People who are vaccinated are very unlikely to get Delta, or any COVID variant.Are vaccinated people spreading Delta?
If you’ve heard that vaccinated people shed just as much virus as unvaccinated people, that’s true, but only in the context of people who actually get sick. People who are vaccinated are very unlikely to get Delta, or any COVID variant. In the rare cases that they do, that’s when they have the same viral loads as people who are unvaccinated and caught the virus.
People who are vaccinated and who have not contracted an infection with Delta aren’t spreading the virus and aren’t shedding viral particles, or spike proteins, or anything else. The problem isn’t the vaccine, it’s just that the vaccine isn’t perfect.
“Delta variant breakthrough cases may be as transmissible as unvaccinated cases,” is the way the CDC presentation puts it. Before Delta, breakthrough cases were thought to be possibly less transmissible than cases in unvaccinated people who came down with COVID.
Screenshot: CDC
To be totally clear about what the vaccine is doing for us, the CDC’s data shows that the vaccines work well. Currently, unvaccinated people have eight times higher incidence of COVID than vaccinated people, and they have a 25-times-higher risk of death from COVID.
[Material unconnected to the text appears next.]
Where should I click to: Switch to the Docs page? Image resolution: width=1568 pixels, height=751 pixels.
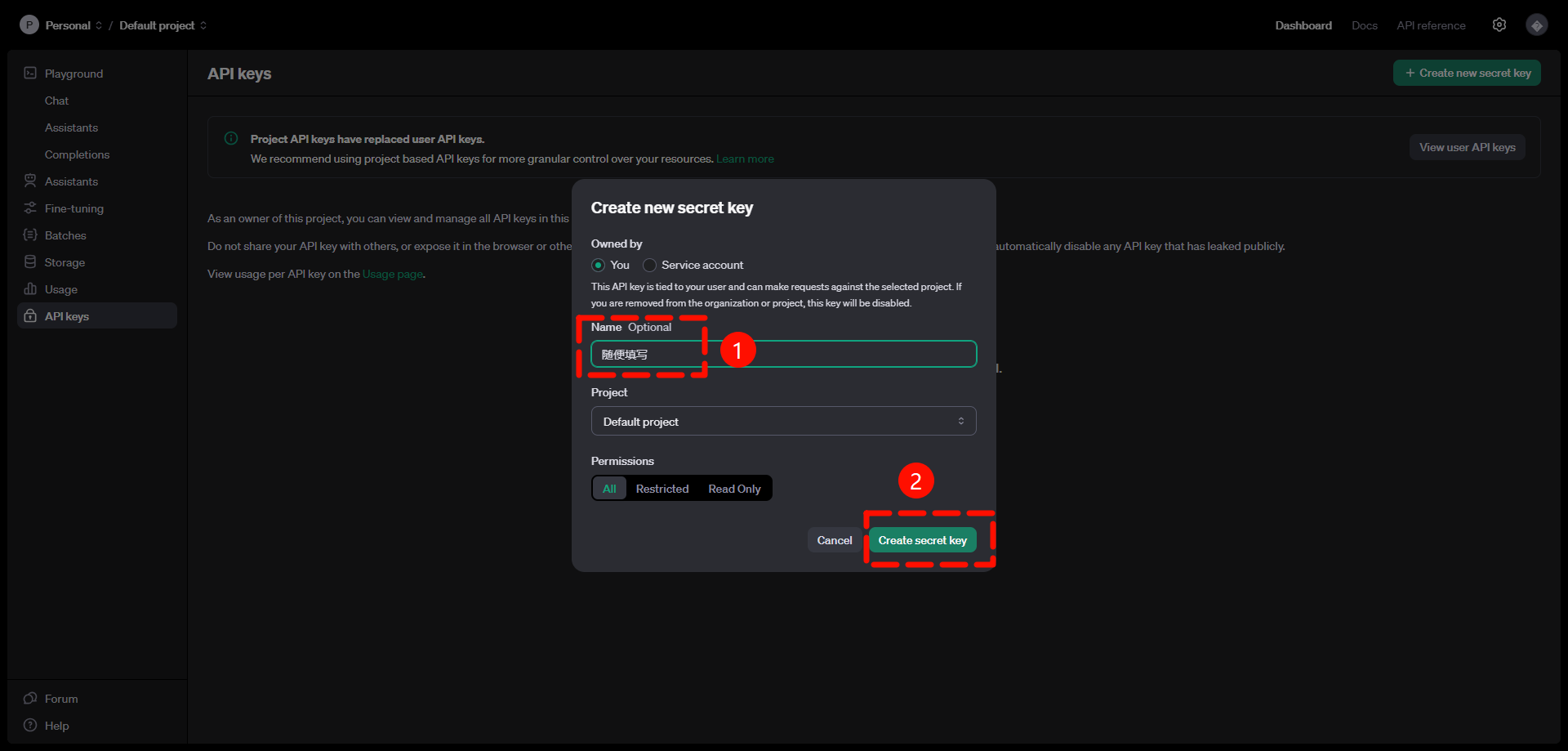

The CDC presentation says that “[g]iven higher transmissibility and current vaccine coverage, universal masking is essential to reduce transmission of the Delta variant.” The CDC chose a less drastic message in their announcement the other day, recommending masks depending on your personal situation and the transmission level in your county. But it’s also important to note that if more people are vaccinated, Delta’s spread will be slowed and masks may not be necessary when cases are low enough.